Edwin was excited about the fire and he ran around a bit until we decided he'd stayed up long enough past bedtime. We made special "campfire milk" that consisted of warm milk with some sugar mixed in. I made one for Edwin, and then he wanted to make one for me and Dan.
After both kids were in bed, we were able to sit by the fire and look at the stars. I must say, I don't think I've ever seen the stars so clearly. Because there wasn't much unnatural light, we could see the stars and the milkey way so clearly, and the sky seemed huge.
It made me feel small and vulnerable. Just a tiny speck on a huge planet.
Today's parting photos: the view in the backseat (for about 2 minutes) during our return trip to Gabs.
There's a small nature reserve just outside of Gaborone called Mokolodi Nature Reserve. It used to be a farm, apparently, but the land was donated to the nearby town of Mokolodi and is now open to the public. It boasts an education center, self-catering chalets, camp sites and a restaurant. You can take a 2 hour game drive in the morning or late afternoon, and a few weeks ago we did the morning game drive and then ate lunch at the Mokolodi restaurant. Many of the game drives, or safaris, that one could do in Botswana and South Africa do not allow children. We opted to forgo one of those this time around and just go to some local, smaller-scale places. It was great for us, and Edwin seemed to enjoy bouncing around in the back of a truck for a couple hours. We went again this past Friday afternoon, but I'll post those pictures later. Here are just a few from our first trip.

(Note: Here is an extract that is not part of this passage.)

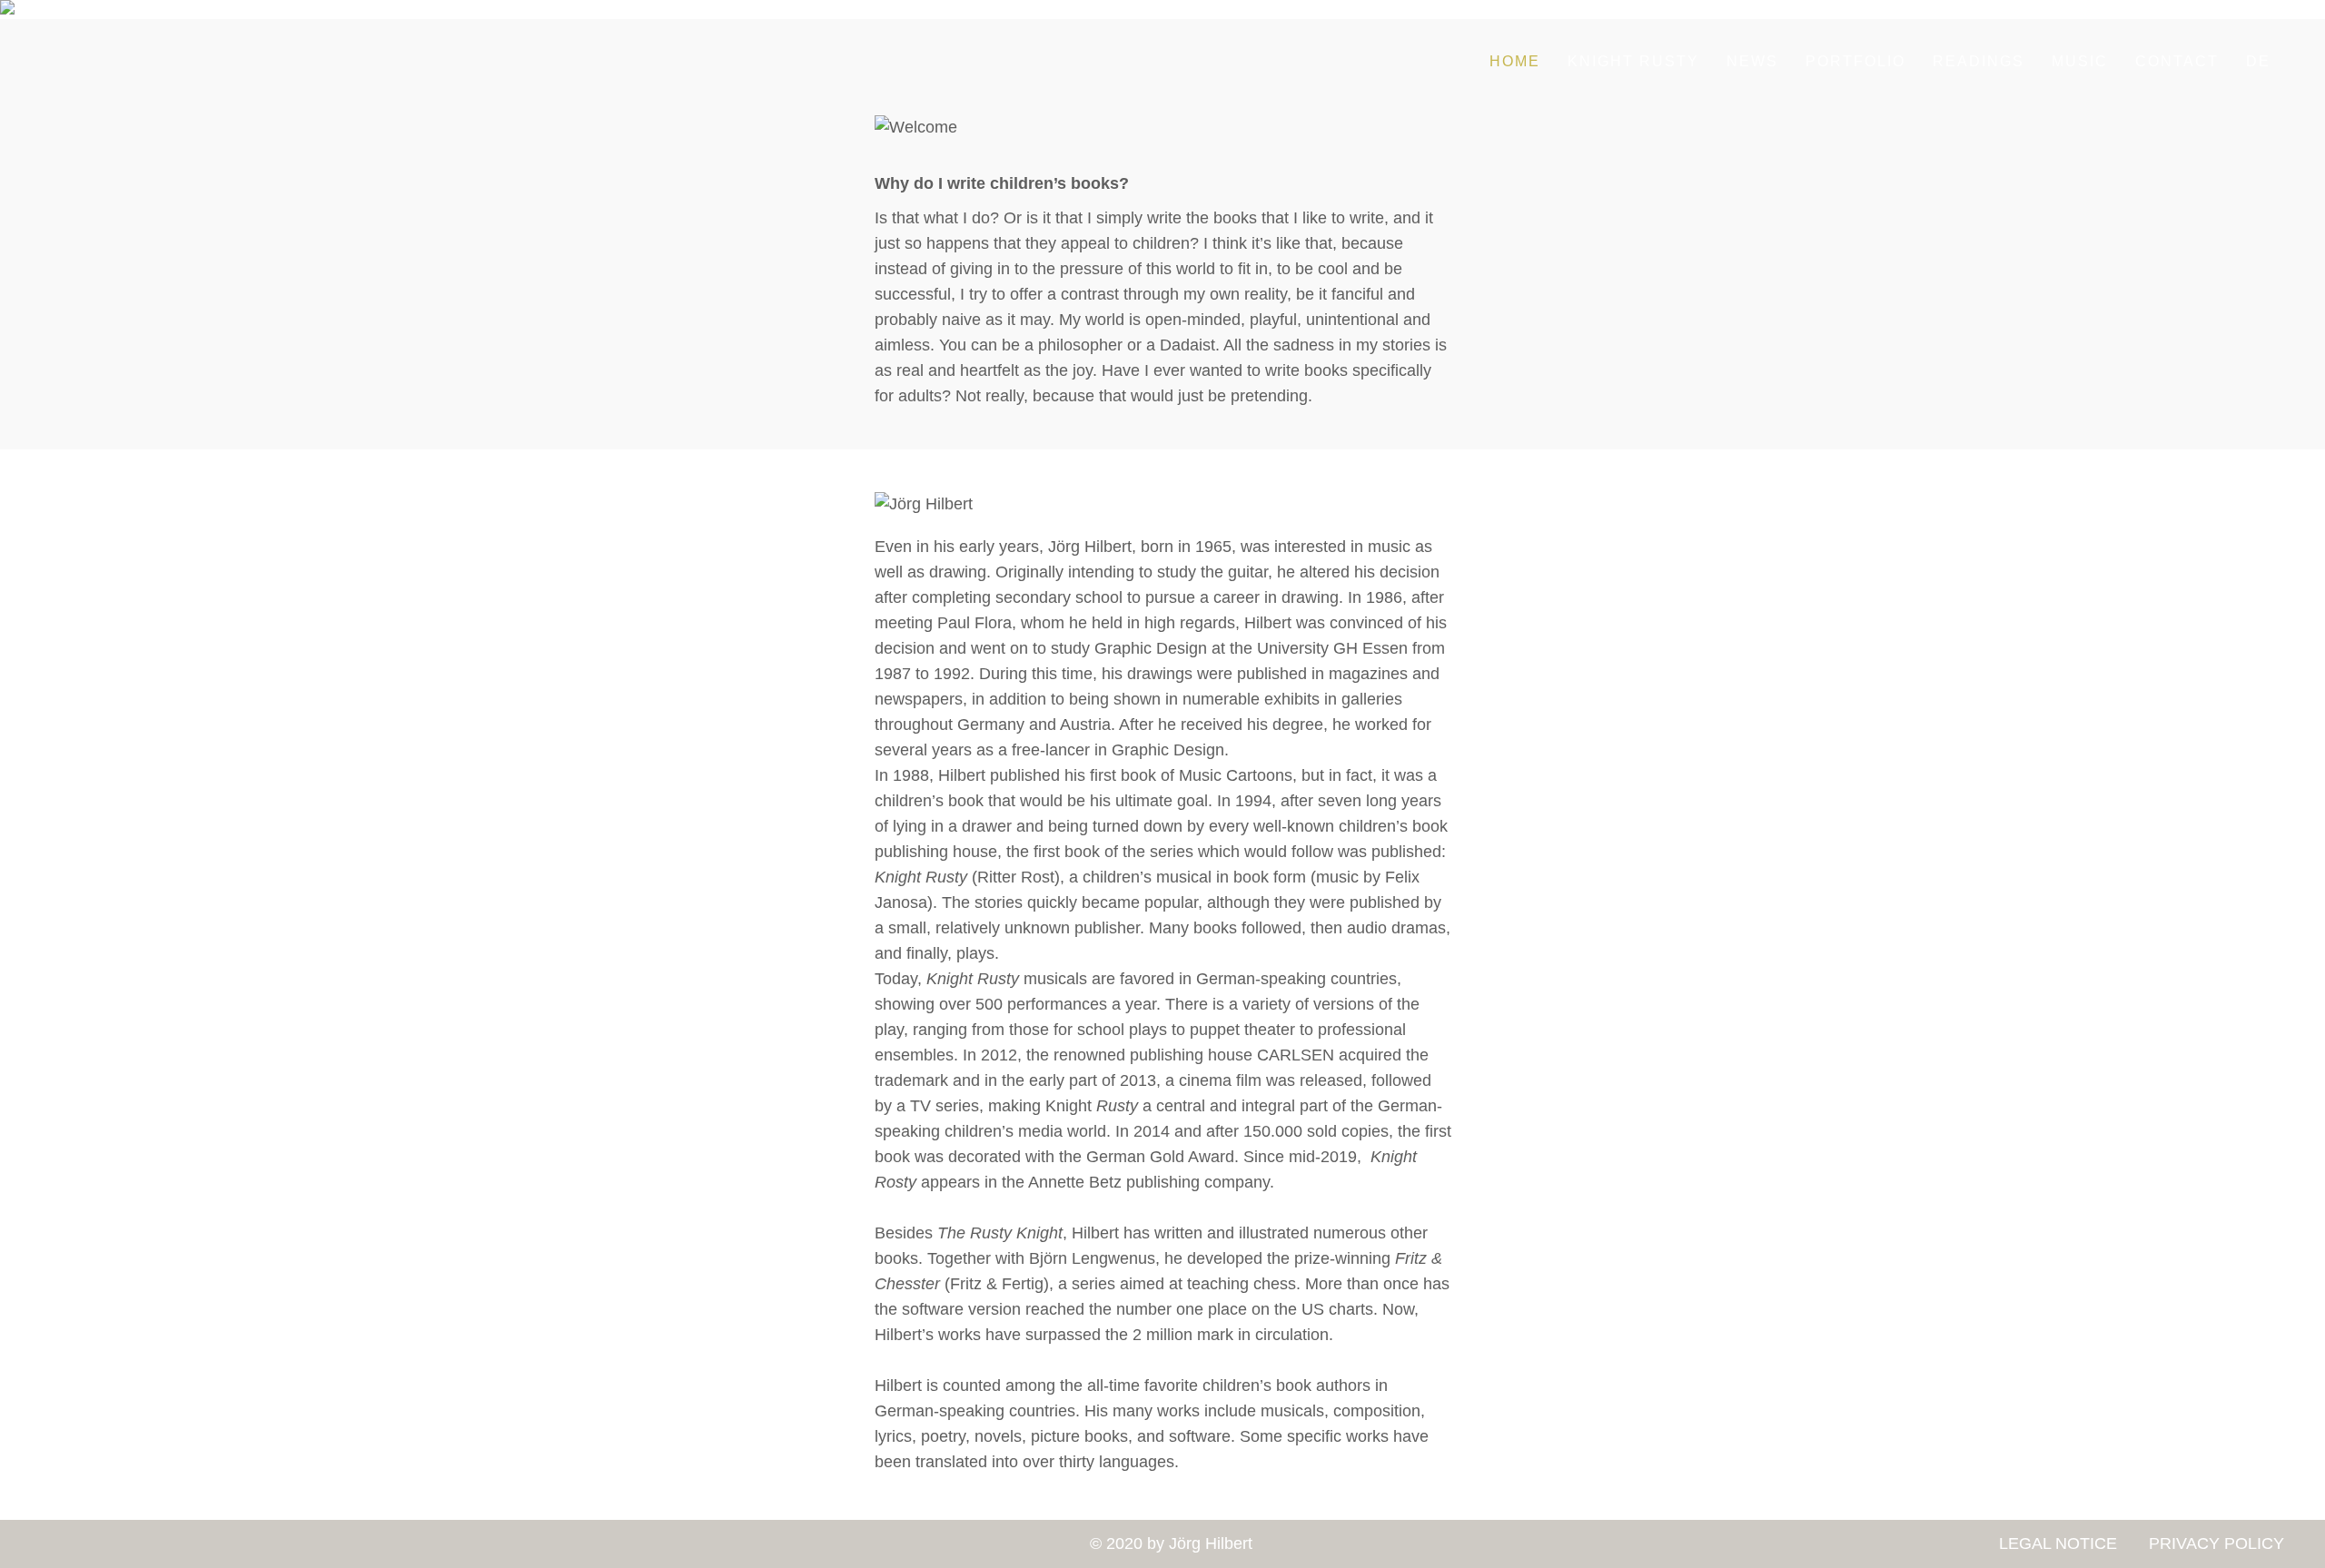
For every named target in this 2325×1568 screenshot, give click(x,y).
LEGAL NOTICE (2058, 1543)
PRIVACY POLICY (2214, 1543)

I wore Elena in the Moby while on the truck. There are no seat belts and the ride is really bumpy, so it was safer to wear her than to try and keep a hold of her carseat on the truck. Climbing in and out was a bit precarious, but I didn't have any trouble.
We saw a bunch of ostriches.
The males are dark like this one, while the females are brown.
Can you see the doe?
We drove to the top of a hill and had a snack break. This was the view.
This part of Botswana is mostly flat,
but then you will see random hills jutting up here and there.
Botswana's national animal.
Also the name of their soccer team.
We didn't get to see the giraffes that live on this nature reserve, unfortunately.
But we saw a lot of warthogs, impala, wildebeast and heartbeast.
We saw a variety of birds as well.
After the ride, we ate lunch at the restaurant.
Here you can see Edwin getting ready to enjoy his pitcher of ketchup.
It's not uncommon for a restaurant to have a playground right next to it. It's a brilliant idea.
While we sat, chatted and waited for our food, Edwin could run around on the playground as opposed to having to be entertained at the table. We've been to a number of restaurants (none of them fast-food) that have playgrounds right next to the outdoor tables. While we were in South Africa, we even ate at a place that had an indoor play area where the kids could watch a movie on a large screen, play video games, ride some small kiddie rides, jump in something like a moon bouncer and make their own pizza. There were some adults in there specifically to watch the kids and help them make the pizzas. Dan made the comment that such places wouldn't work in the US because we're just to quick to file a lawsuit. Too bad. We have all enjoyed the presence of a playground next to the tables.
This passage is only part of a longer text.